Rhodes segera menjadi tujuan bagi pesawat jet internasional. Aristoteles Onassis terlihat berkeliaran atau makan gurita di Alexis Taverna bersama Winston Churchill; David Gilmour membeli sebuah rumah di Lindos, anggota Pink Floyd lainnya, Richard Wright, bertemu dan kemudian menikah dengan Franka, pemilik Qupi Bar yang legendaris di Lindos, sementara Boney M dan ABBA, dua grup terbesar saat itu, muncul di Aquarius Klub di Kota Rhodes. Bahkan Istana Grand Master menjadi tuan rumah kontes kecantikan Eropa!

Ini juga merupakan waktu terjadinya fenomena yang dikenal sebagai “kamakia” (harfiah “harpun”): lothario yang mengenakan atasan lonceng dan kemeja setengah terbuka yang selalu memperlihatkan rantai emas yang tergantung di leher, yang menjadi hit besar di kalangan utara yang dibebaskan. perempuan Eropa.

“Rhodes benar-benar hot spot di tahun 1970-an. Wanita Yunani jarang melakukan hubungan seksual pranikah. Sebaliknya, romansa dengan wanita asing adalah kejadian sehari-hari,” kata 62 tahun Yiannis Klouvas,, yang saat ini menjabat sebagai Presiden Asosiasi Restoran, yang saat itu menjadi Pemilik beberapa diskotik teratas di pulau itu, yang menikah dengan seorang Turis Finlandia yang ditemuinya saat itu. “Tapi itu bukan hanya seks. Kami mengajak mereka menari, kami menunjukkan mereka di sekitar pulau dan jadi ada banyak hubungan cinta.”

Fenomena ini juga memiliki implikasi sosial, untuk filanders Rhodian tiba-tiba memiliki insentif untuk tetap di pulau daripada pergi ke laut untuk mencari nafkah. Pada saat yang sama, mereka diinisiasi ke dalam budaya kosmopolitan dan – meskipun tanpa disadari – menjadi magnet daya tarik pariwisata, karena banyak dari wanita Eropa utara ini akan kembali lagi, membawa teman-teman wanita mereka bersama mereka.

Banyak orang asing sudah mulai menetap secara permanen di pulau itu, tetapi fenomena “kamakia” memperkuat tren ini, karena tidak jarang pria lokal menikahi kekasih musim panas mereka. Pada 1980-an, citra pariwisata Rhodes mulai berubah setelah undang-undang baru disahkan, yang mengizinkan pendirian akomodasi kecil dengan kategori lebih rendah. Di mana dalam dekade sebelumnya hotel-hotel mewah besar telah mendominasi, pulau itu sekarang dipenuhi dengan kamar-kamar untuk ditinggali, dikelola oleh orang-orang yang tidak memiliki pengalaman apa pun di bidang pariwisata.

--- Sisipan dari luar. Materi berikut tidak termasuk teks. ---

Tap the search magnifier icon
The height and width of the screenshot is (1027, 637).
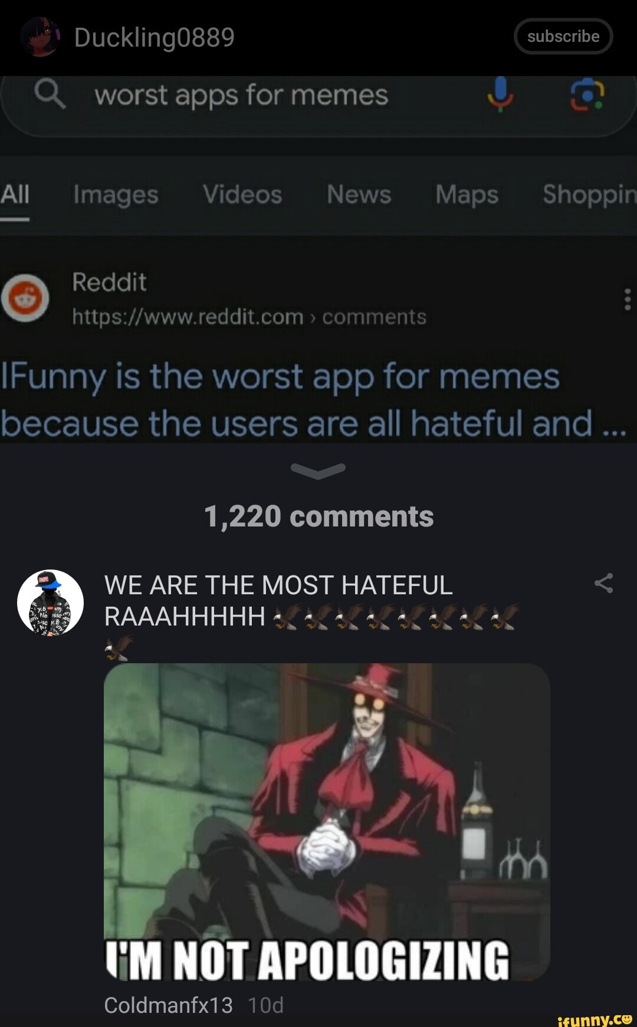pos(50,94)
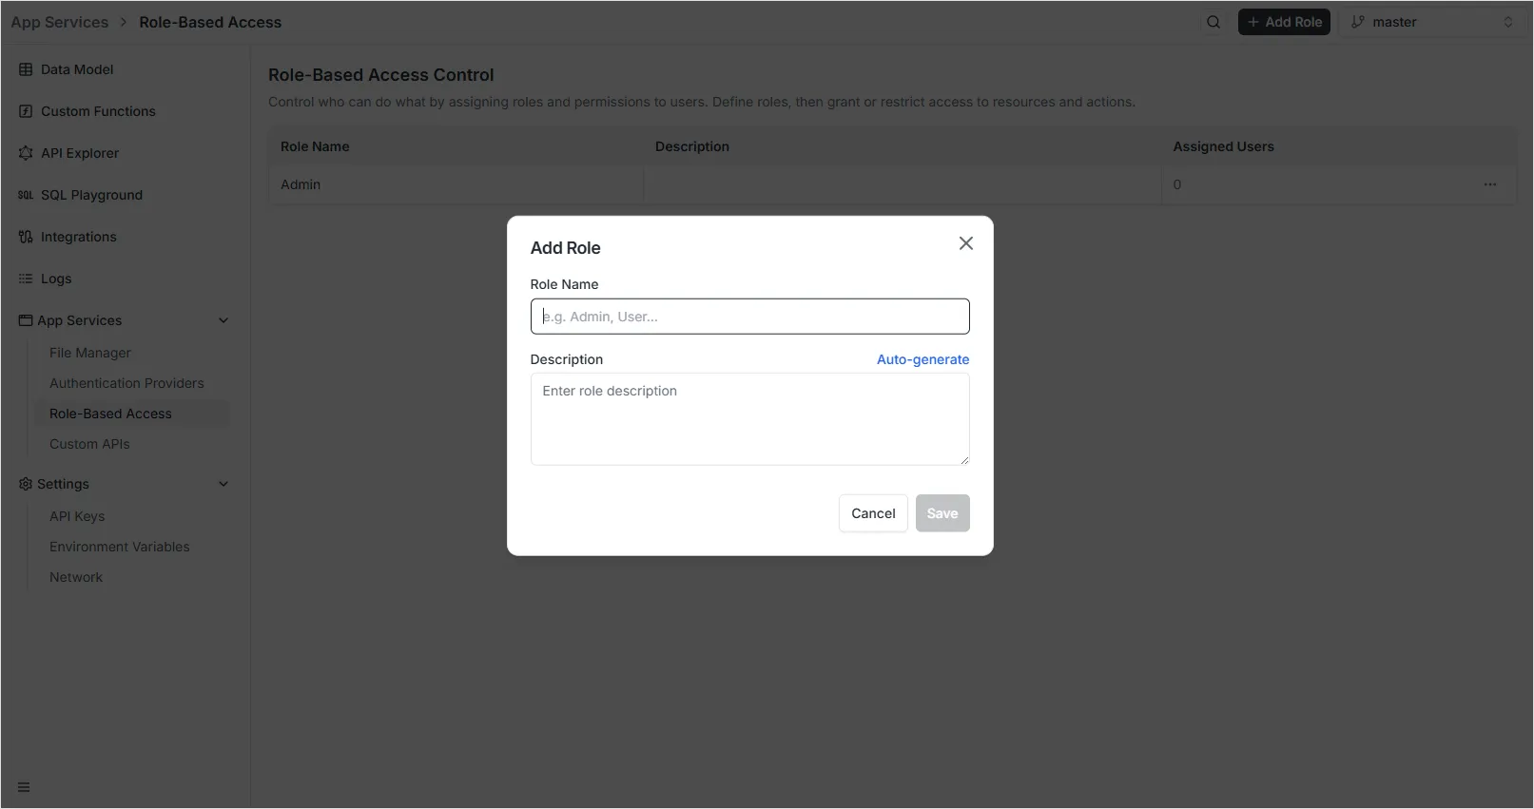Click the Data Model table icon
The image size is (1534, 809).
26,69
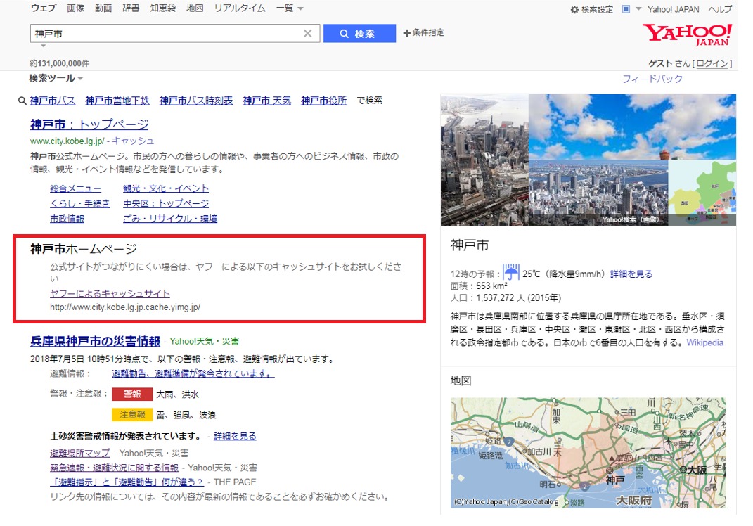This screenshot has height=526, width=753.
Task: Click the ログイン login link
Action: pos(712,63)
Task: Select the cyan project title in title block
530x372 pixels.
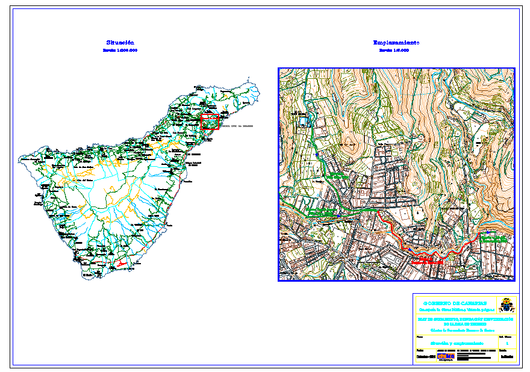Action: (466, 320)
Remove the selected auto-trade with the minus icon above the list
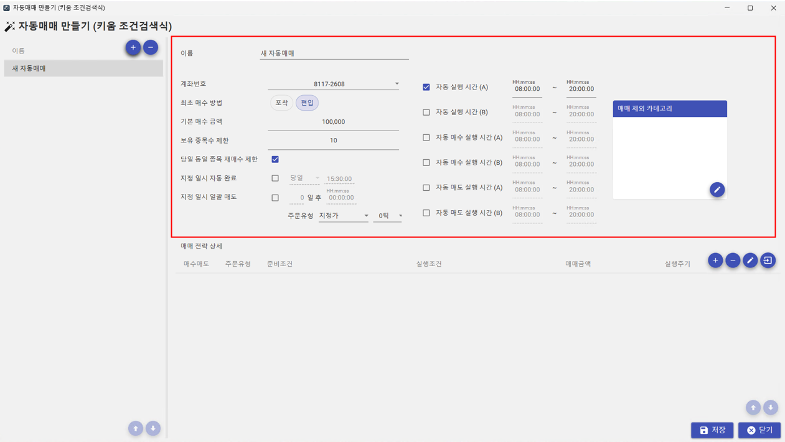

Pasokan tempat tidur secara bertahap melebihi permintaan dan operator tur, yang selalu menunggu di sayap, memanfaatkan standar layanan yang rendah untuk menurunkan harga. Turis Inggris bersenang-senang di Faliraki; resor ini untuk sementara waktu menjadi simbol perilaku turis yang “buruk” sebelum otoritas setempat mengambil langkah untuk membersihkan citranya. Saat ini, Faliraki lebih merupakan tujuan keluarga. The WaterPark,terlihat di sini, adalah salah satu yang terbesar di Eropa.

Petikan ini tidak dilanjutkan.